In 2008, Deal invested in a sporting goods business started by a daughter and her husband. The business failed, and now Deal carries $2.1 million in related debts, records show.
But as the July 20 GOP primary looms, Deal’s biggest challenge is standing out amid other candidates with conservative pedigrees, flashier campaigns and louder voices.
Will Deal’s low-key approach get lost in the campaign cacophony?
Supporters say no.
Rep. Lynn Westmoreland, a GOP congressman from North Georgia, is a strong Deal supporter.
“Nathan is more calm, more precisioned,” he said. “He’s not trying to woo anybody with any type of craziness.”
What friends call calm, critics call disengaged.
McCracken Poston, who lost a congressional race to Deal in 1996, said Deal’s many years in Congress have been uneventful and unproductive.
“I didn’t hear a lot from him and didn’t hear a lot about him,” said Poston, now a defense attorney in Deal’s district. “I don’t think he ever stepped out of his party’s marching orders, that I could tell.”
By “his party,” McCracken, a Democrat, meant the Republican Party, to which Deal has been faithful since 1995. Deal and party loyalty make an interesting story.
Deal, a lifelong Georgian, began his political career in the 1970s as a Democrat, like most Southerners at the time.
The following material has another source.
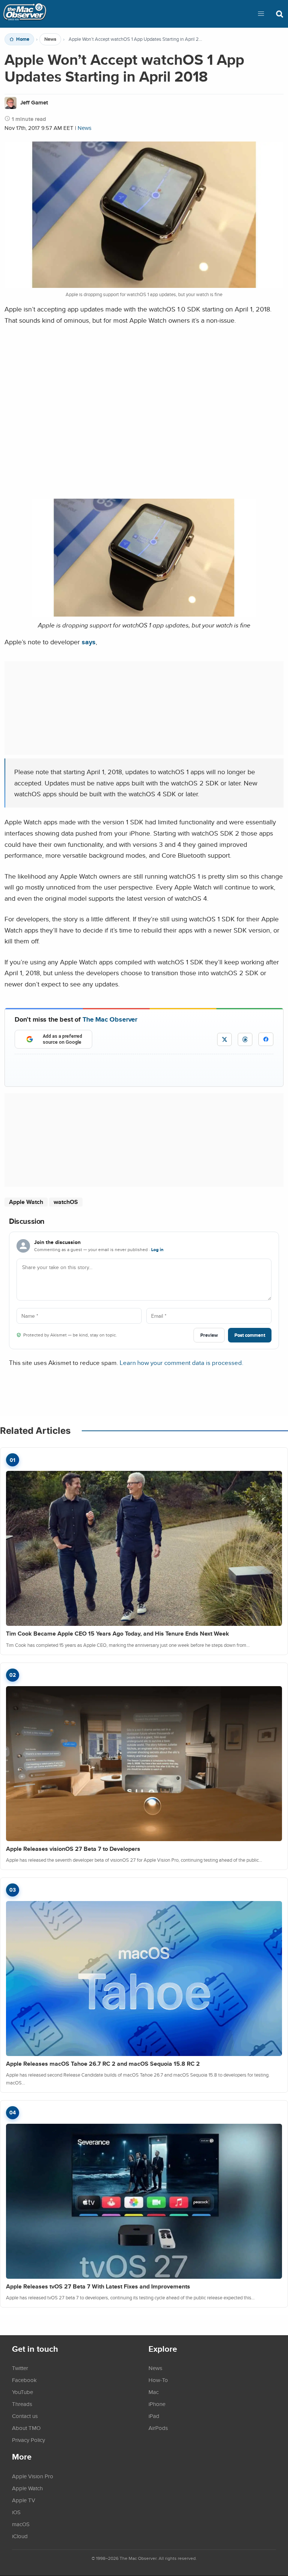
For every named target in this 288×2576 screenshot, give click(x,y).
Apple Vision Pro (32, 2476)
From 1981 to 1993, he served in the Georgia Senate, rising to become the chamber’s second in command. In 1992, he was elected to Congress.
But momentous changes took place soon after he arrived in Washington. With the 1994 midterm elections, Republicans took control of the House. Newt Gingrich of Marietta became speaker.
In 1995, Deal switched parties. “This is a matter of principle, not politics,” he said at the time.
Democrats called him disloyal. They backed Poston in 1996, but Deal won handily. Thereafter, Deal rose to become a senior if not top member of the House. For years he headed a powerful health care subcommittee. In almost two decades in Congress, he never led a full committee. Many donors to his campaigns and leadership political action committee were pharmaceutical and health care companies.
Asked about legislation Deal sponsored, his campaign cited his role in 2005 negotiations that reduced entitlement programs by billions of dollars. Deal pushed for wording that required Medicaid recipients to show valid identification, stopping illegal immigrants from getting care.
Though involved in state politics since the 1980s, Deal has been little-known outside his district. Now seeking the state’s highest office, he will have to hit the stump hard to win.
At a recent Rotary luncheon in Cartersville, Deal spoke about how he wants to cut the corporate tax by one-third. He wants a tough illegal immigration bill, similar to one recently passed in Arizona that authorizes local police to arrest immigrants without documentation. He wants tighter borders.
Deal said the state’s financial crisis demands the next governor shrink government. But when pressed, he declined to specify what he would cut.
“I’ll have to look over the books when I get in there,” he said.
As people left the luncheon, most said they hadn’t made up their minds yet.